Minister spraw zagranicznych Luksemburga zwrócił się do Niemiec z apelem, aby pozwoliły uniknąć wyjścia Grecji ze strefy euro. Ostrzegł Berlin przed konsekwencjami nacisków na opuszczenie unii walutowej przez Ateny. - Jeśli Niemcy będą wypychać Grecję ze strefy euro, sprowokuje to głęboki konflikt z Francją. To byłaby katastrofa dla Europy - stwierdził Jean Asselborn.
Komentarz Jeana Asselborna pojawia się po medialnych doniesieniach o tym, że niemieccy przedstawiciele stwierdzili, że Grecja może na pięć lat opuścić strefę euro. I że jeśli Ateny wprowadzą zaproponowane reformy, część długu mogłaby zostać odpisana. - Fatalne dla reputacji Niemiec byłoby to, gdyby nie wykorzystały szansy związanej z grecką ofertą - powiedział Asselborn w rozmowie z "Sueddeutsche Zeitung". Dodał, że "jeśli Niemcy będą dążyć do Grexitu, spowoduje to głęboki konflikt z Francją. To byłaby katastrofa dla Europy". Francja była gorącym zwolennikiem udzielenia Grecji takiej pomocy, by kraj ten pozostał w strefie euro i miała pomagać w przygotowywaniu greckiego programu reform. Jak pisze Reuters, Merkel jest uwięziona pomiędzy krajową opozycją i sytuacją polityczną a opinią międzynarodową. - Odpowiedzialność Niemiec jest ogromna - ocenił Asselborn.
Kluczowa decyzja
Zapowiadany na niedzielę szczyt całej UE w sprawie Grecji został odwołany, zbiorą się jednak przywódcy 19 państw strefy euro - poinformował szef Rady Europejskiej Donald Tusk.

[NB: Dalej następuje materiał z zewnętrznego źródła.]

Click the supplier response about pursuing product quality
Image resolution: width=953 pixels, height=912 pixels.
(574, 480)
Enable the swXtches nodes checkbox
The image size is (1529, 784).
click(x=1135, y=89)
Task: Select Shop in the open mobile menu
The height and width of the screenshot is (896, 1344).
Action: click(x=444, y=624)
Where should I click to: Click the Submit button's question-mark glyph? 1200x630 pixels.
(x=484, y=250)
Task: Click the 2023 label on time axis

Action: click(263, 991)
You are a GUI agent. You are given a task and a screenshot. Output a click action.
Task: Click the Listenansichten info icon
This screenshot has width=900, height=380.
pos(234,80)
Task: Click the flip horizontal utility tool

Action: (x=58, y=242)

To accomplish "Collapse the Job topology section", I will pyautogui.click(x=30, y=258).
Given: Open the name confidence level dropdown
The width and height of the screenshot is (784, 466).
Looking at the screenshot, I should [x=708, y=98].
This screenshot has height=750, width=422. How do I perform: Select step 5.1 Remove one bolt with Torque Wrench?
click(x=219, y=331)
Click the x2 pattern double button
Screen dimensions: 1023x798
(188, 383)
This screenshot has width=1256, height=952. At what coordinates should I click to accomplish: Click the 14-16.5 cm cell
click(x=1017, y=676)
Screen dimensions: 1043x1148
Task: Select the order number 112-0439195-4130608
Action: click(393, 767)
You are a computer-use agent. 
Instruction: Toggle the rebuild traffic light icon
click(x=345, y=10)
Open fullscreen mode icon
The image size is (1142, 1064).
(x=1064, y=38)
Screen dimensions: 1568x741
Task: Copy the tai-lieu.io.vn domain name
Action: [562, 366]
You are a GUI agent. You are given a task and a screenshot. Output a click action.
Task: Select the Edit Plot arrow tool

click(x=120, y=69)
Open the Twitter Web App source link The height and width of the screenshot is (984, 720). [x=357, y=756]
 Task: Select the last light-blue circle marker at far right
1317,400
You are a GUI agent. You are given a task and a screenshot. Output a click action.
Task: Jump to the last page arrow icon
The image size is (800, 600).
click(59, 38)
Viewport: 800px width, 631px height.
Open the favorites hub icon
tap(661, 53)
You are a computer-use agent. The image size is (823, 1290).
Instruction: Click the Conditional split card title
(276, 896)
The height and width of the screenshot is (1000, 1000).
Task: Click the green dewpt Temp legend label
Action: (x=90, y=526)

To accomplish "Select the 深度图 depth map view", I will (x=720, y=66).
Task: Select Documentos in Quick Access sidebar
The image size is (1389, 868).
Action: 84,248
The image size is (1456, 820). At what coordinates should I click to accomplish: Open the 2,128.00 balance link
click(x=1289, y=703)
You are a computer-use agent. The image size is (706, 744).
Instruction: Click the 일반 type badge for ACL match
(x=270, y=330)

Według unijnych źródeł celem eurolandu jest osiągnięcie "porozumienia co do zasad". Na Twitterze Tusk przekazał, że spotkanie przywódców eurolandu rozpocznie się o godz. 16 i potrwa aż do zakończenia negocjacji w sprawie zgody na nowy program pomocy dla Grecji. "Intencją jest osiągnięcie porozumienie co do zasad" w sprawie nowego wsparcia dla Grecji - powiedział unijny urzędnik zaangażowany w przygotowanie spotkania. Dodał, że szczyt całej UE, który według początkowych planów miał rozpocząć się o godz. 18, tuż po szczycie eurolandu, został odwołany, aby dać przywódcom "dziewiętnastki" więcej czasu na trudne rozmowy. - Możliwe są dwa scenariusze: albo uznajemy, że jest podstawa do rozpoczęcia negocjacji o trzecim programie pomocy dla Aten, albo - że takiej podstawy nie ma - powiedział urzędnik. - To decydujący moment - dodał.
Ważne zapowiedzi
Zwołanie szczytu UE na niedzielę Tusk zapowiedział w miniony wtorek. Przywódcy mieli na nim przedyskutować, jak sytuacja zagrożonej niewypłacalnością Grecji może wpłynąć na inne kraje unijne. Tusk zapowiadał, że ostateczny termin dla Grecji mija w tym tygodniu. Zdaniem komentatorów odwołanie szczytu UE może jednak sugerować, że jest szansa na porozumienie z Atenami i dyskusja o konsekwencjach bankructwa Grecji może jeszcze poczekać. W niedzielę przed południem obrady wznowili ministrowie finansów państw strefy euro (eurogrupa), aby przygotować decyzje niedzielnego szczytu. W sobotę nie udało im się dojść do konsensusu. Ministrowie mają zdecydować, czy dać zielone światło do rozpoczęcia negocjacji nad nowym programem pomocy dla Grecji. Ateny zwróciły się w mijającym tygodniu o wsparcie z Europejskiego Mechanizmu Stabilności w wys. 53,5 mld euro na trzy lata, proponując w zamian reformy, w tym zmiany w VAT i systemie emerytur. W sobotę część krajów eurolandu uznała, że propozycje Aten nie są wystarczające. Zażądano od Grecji gwarancji, że obiecane działania zostaną wdrożone. Rozpoczęto uzgadnianie wspólnego oświadczenia, w którym Grecja zobowiązałaby się do wprowadzenia w przyszłym tygodniu ustaw z reformami. Ateny miały się na nie zgodzić, ale problem z tekstem oświadczenia miało kilka innych krajów, w tym Finlandia. Grecy mieli się zgodzić na wprowadzenie reform dotyczących deregulacji niektórych zawodów, zmian w podatkach VAT, ograniczenia możliwości przechodzenia na wcześniejszą emeryturę, prywatyzację i wprowadzenie restrykcji na monopole. W przyszłym tygodniu, po podjęciu decyzji przez grecki parlament, ponownie miałaby spotkać się eurogrupa, by zdecydować o rozpoczęciu negocjacji w sprawie nowego programu wsparcia. W sobotę najmocniej przeciw nowej pomocy dla Grecji miała protestować Finlandia. Według mediów w tym kraju wchodząca w skład koalicji rządowej eurosceptyczna partia Prawdziwi Finowie groziła zerwaniem umowy koalicyjnej w przypadku ustępstw na rzecz Grecji. Minister finansów Finlandii Alexander Stubb dementował w nocy z soboty na niedzielę te doniesienia.